◆ DIRECTIVES:
a) Copy the Tech Talk show notes word for word, from "Email and Forum" to "POST this weekend!".
b) Carry on the Tech Talk show notes from the point where they stop, not the listing.

◆ PAGE:

====

Show of 6-9-2012

Best of Tech Talk Edition

  • Segments taken from previous shows.

Email and Forum Questions

  • Email from Craig: Hello Tech Talk. I was wondering if I needed to have a Diploma or GED for the culinary diploma program. Thanks
  • Tech Talk Responds: You need either a GED or High School Diploma to enroll at Stratford University. You can contact the admissions department at admissions@stratford.edu. Thanks for listening to Tech Talk
  • Email from Geek Chick in Bethesda: Dear Dr. Richard Shurtz, I participate in two community listservs both hosted by Yahoo Groups. I noticed a post on each of them that I DID NOT POST this weekend!
  • How does this happen and how do I protect myself from such a hijack of my email going forward? What is the best way to get this cleared up? I assume I’ll have to create a new yahoo email and reregister with each listserv? Thanks, Margaret
  • Tech Talk Responds: Try logging onto the account and check the configuration. In particular check to make certain that the contact email address has not been changed.

====

◆ DATASET CONTENT:
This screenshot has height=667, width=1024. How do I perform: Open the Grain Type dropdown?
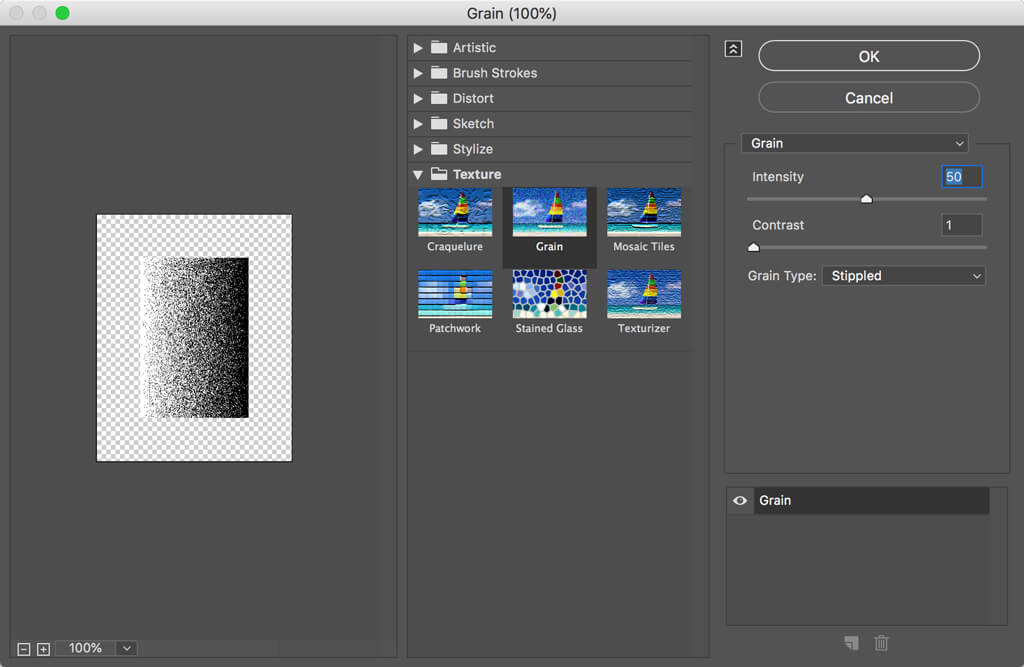[903, 276]
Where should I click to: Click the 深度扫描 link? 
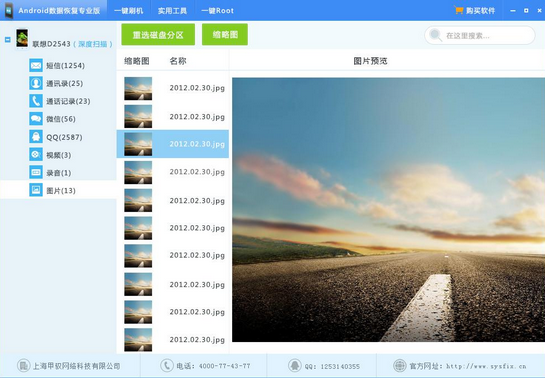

====

◆ OUTPUTS BY TASK:
a)
Email and Forum Questions

  • Email from Craig: Hello Tech Talk. I was wondering if I needed to have a Diploma or GED for the culinary diploma program. Thanks
  • Tech Talk Responds: You need either a GED or High School Diploma to enroll at Stratford University. You can contact the admissions department at admissions@stratford.edu. Thanks for listening to Tech Talk
  • Email from Geek Chick in Bethesda: Dear Dr. Richard Shurtz, I participate in two community listservs both hosted by Yahoo Groups. I noticed a post on each of them that I DID NOT POST this weekend!

b)
  • If you cannot log on, immediately try to reset your password. If they have not changed the contact email address, you will be sent a reset option via email. If you can change the password, you will have reclaimed your account. If you cannot successfully reset the password or log on, you will have to set up a new account. It will be difficult to get it back at this point. It is possible, but very difficult and frustrating.
  • How could they have hijacked your account? Guessed the password using a password generator of commonly used words. Sniffed it from a Wi-Fi hotspot. Gotten it from a cyber café or public computer that saves passwords. Hacked the Yahoo database and downloaded the password. If you use the same password for all accounts, they could have hacked any of the other accounts.
  • Good luck. In the future, use a password at least 8 characters with upper case, lower case, letters and numbers. Use a different password for each account.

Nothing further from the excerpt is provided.